- **Task**
Starting at the line that holds "At what coordinates", reproduce each line exactly up to and including the last line of the records below. Pictures stay out.

[Screenshot grounding data]
━━━━━━━━━━━━━━━━━━━━

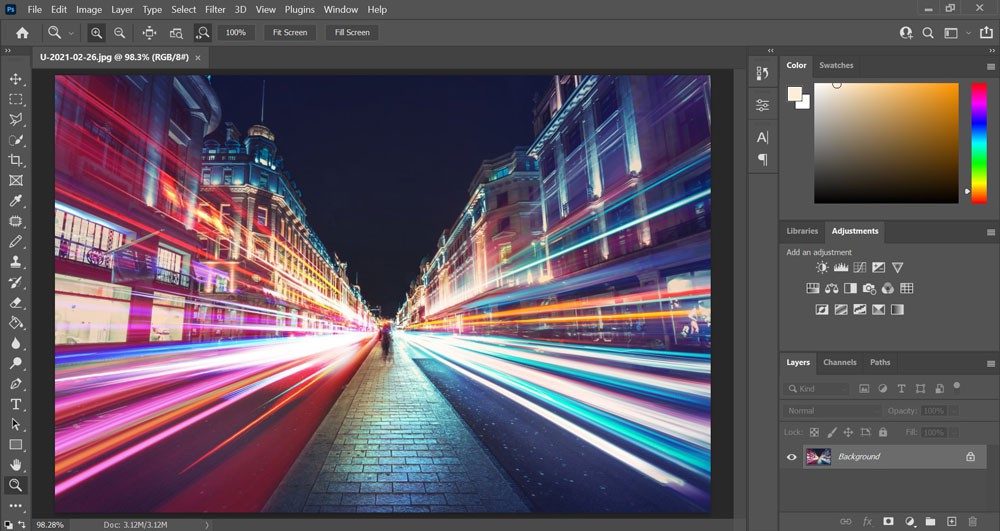Image resolution: width=1000 pixels, height=531 pixels.
Task: Select the Crop tool in the toolbar
Action: pyautogui.click(x=16, y=160)
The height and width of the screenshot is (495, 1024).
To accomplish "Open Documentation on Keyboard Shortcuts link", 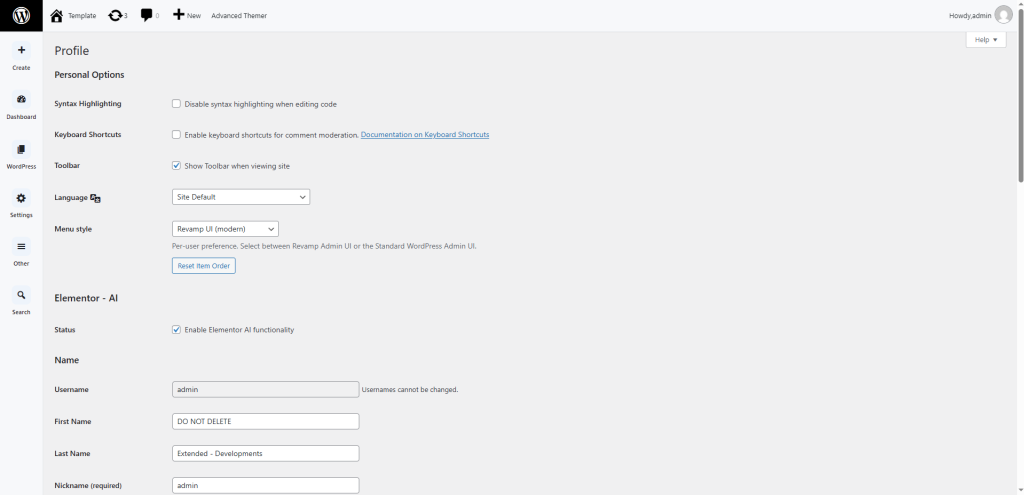I will click(x=425, y=135).
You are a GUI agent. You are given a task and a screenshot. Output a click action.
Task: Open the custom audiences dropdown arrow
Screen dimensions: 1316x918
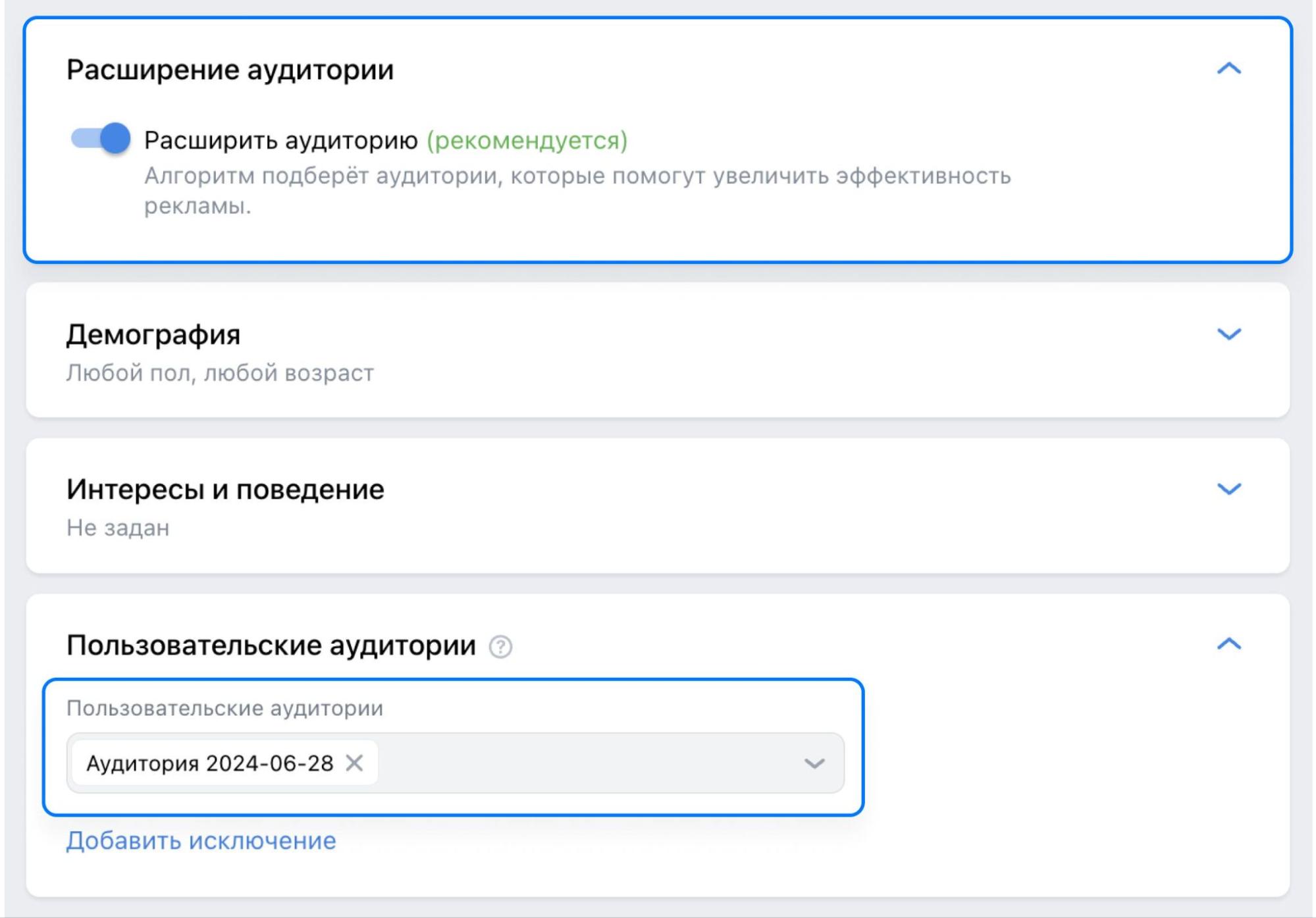click(x=814, y=763)
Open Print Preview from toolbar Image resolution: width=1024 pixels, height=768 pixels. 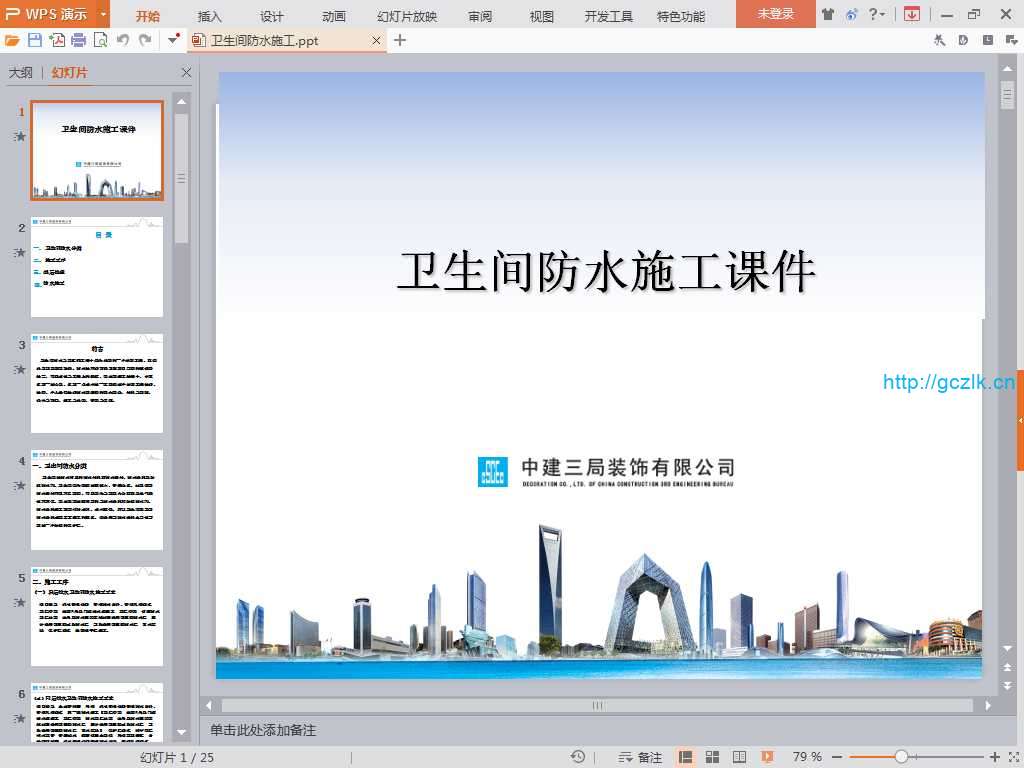coord(100,40)
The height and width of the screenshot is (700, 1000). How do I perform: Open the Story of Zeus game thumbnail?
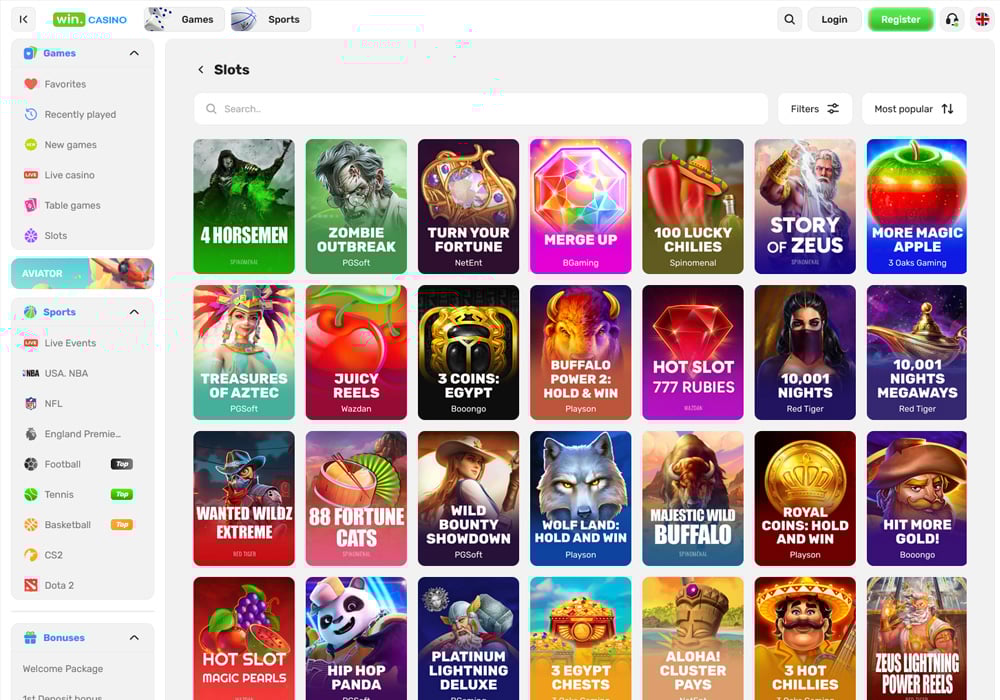click(x=805, y=206)
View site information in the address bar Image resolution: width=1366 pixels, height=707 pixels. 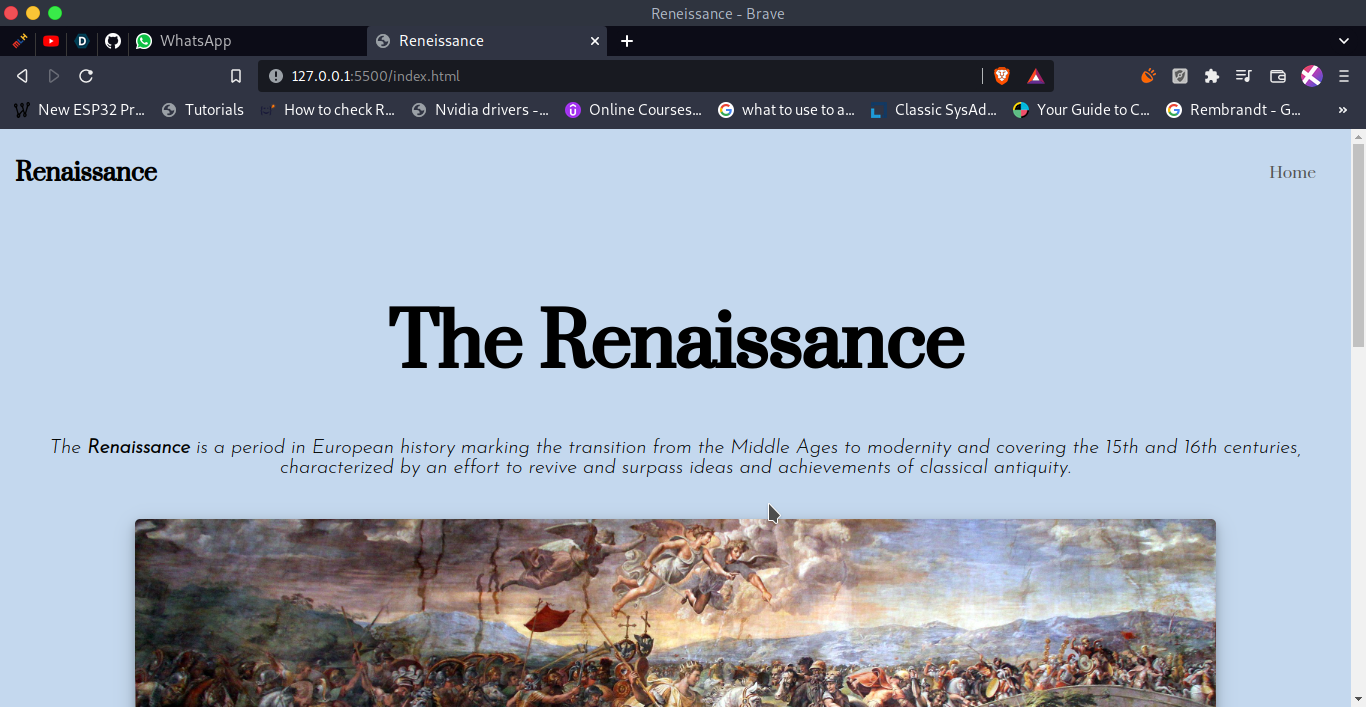[x=274, y=75]
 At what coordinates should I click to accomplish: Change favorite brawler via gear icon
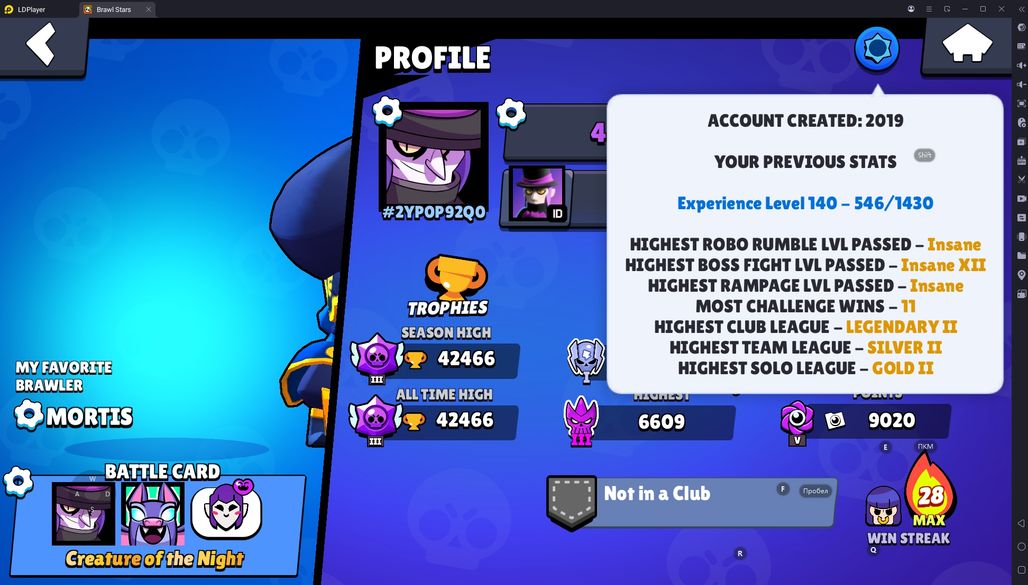[x=28, y=416]
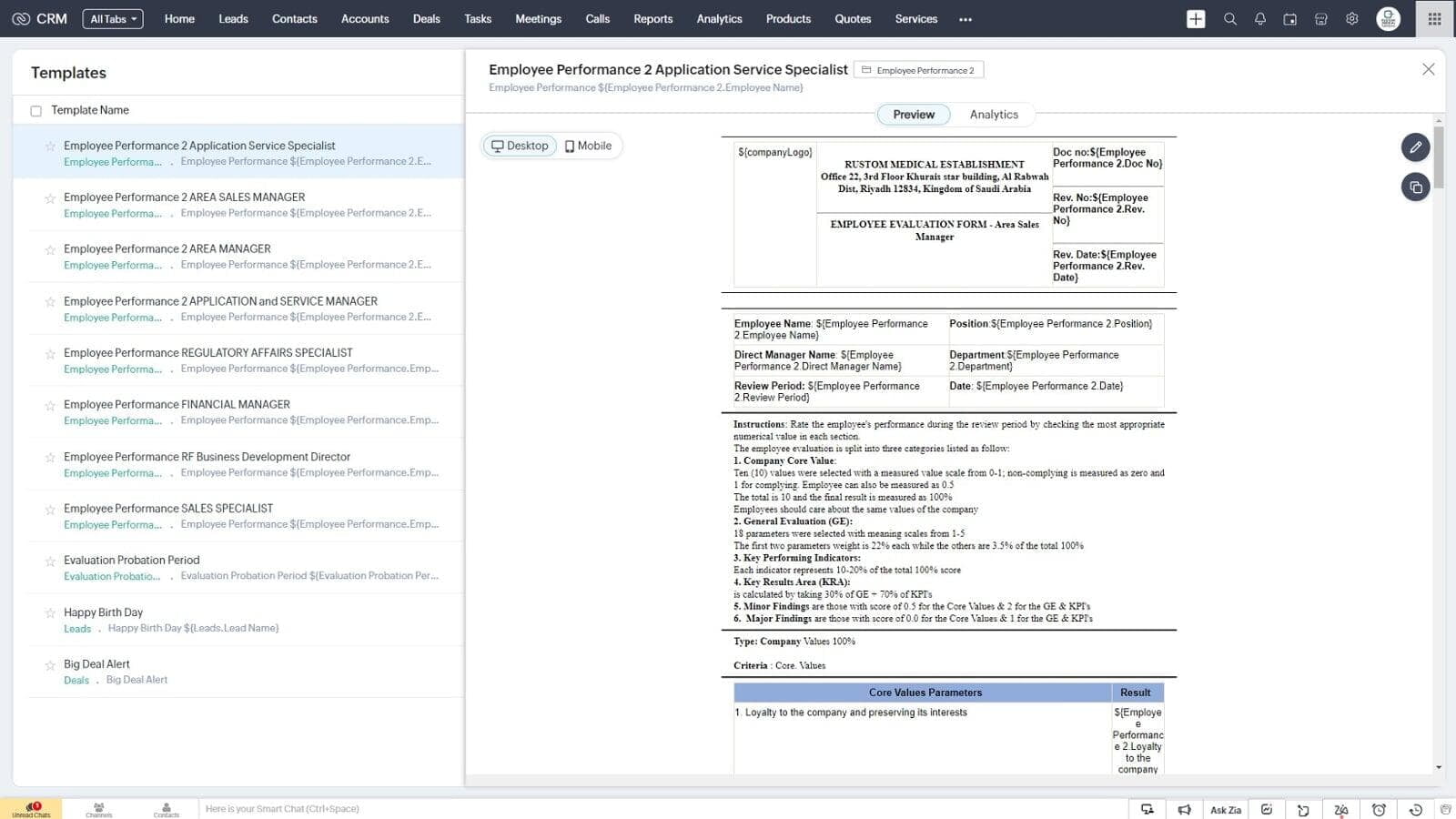
Task: Expand the more modules ellipsis menu
Action: pos(965,19)

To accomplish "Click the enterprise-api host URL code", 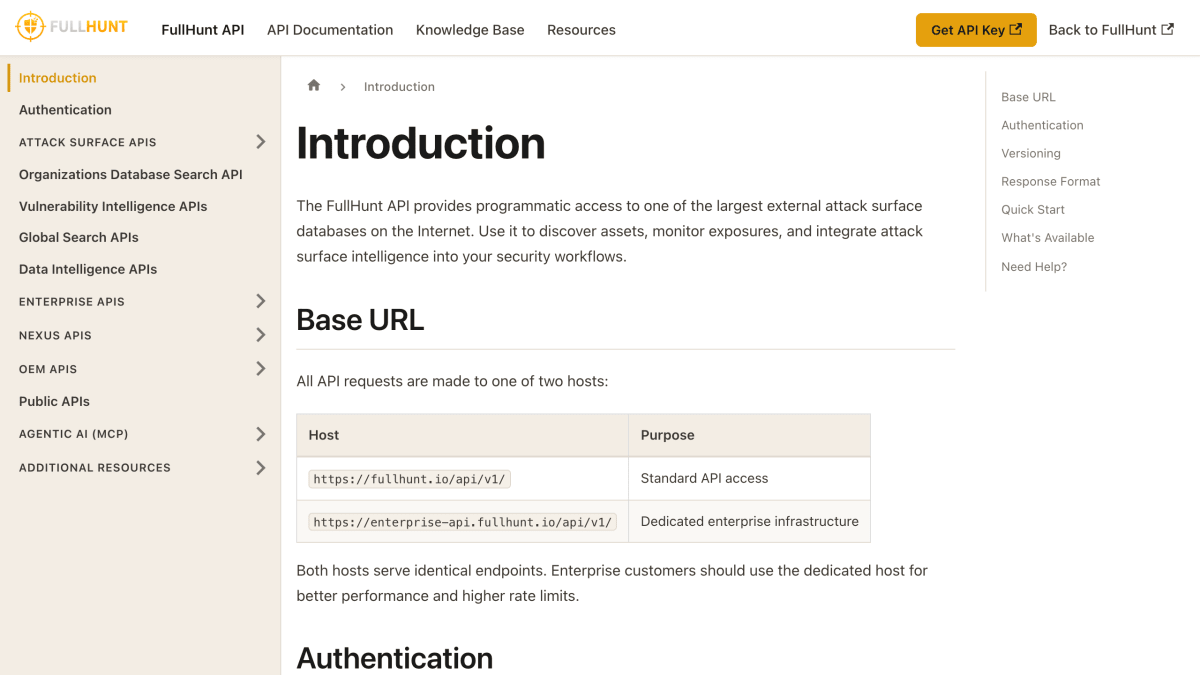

━━━━━━━━━━━━━━━━━━━━

- **Answer to the problem**
 At what coordinates should I click to accomplish: Change favorite brawler via gear icon
[x=28, y=416]
Task: Expand the more modules ellipsis menu
Action: pos(965,19)

To accomplish "Click the enterprise-api host URL code", 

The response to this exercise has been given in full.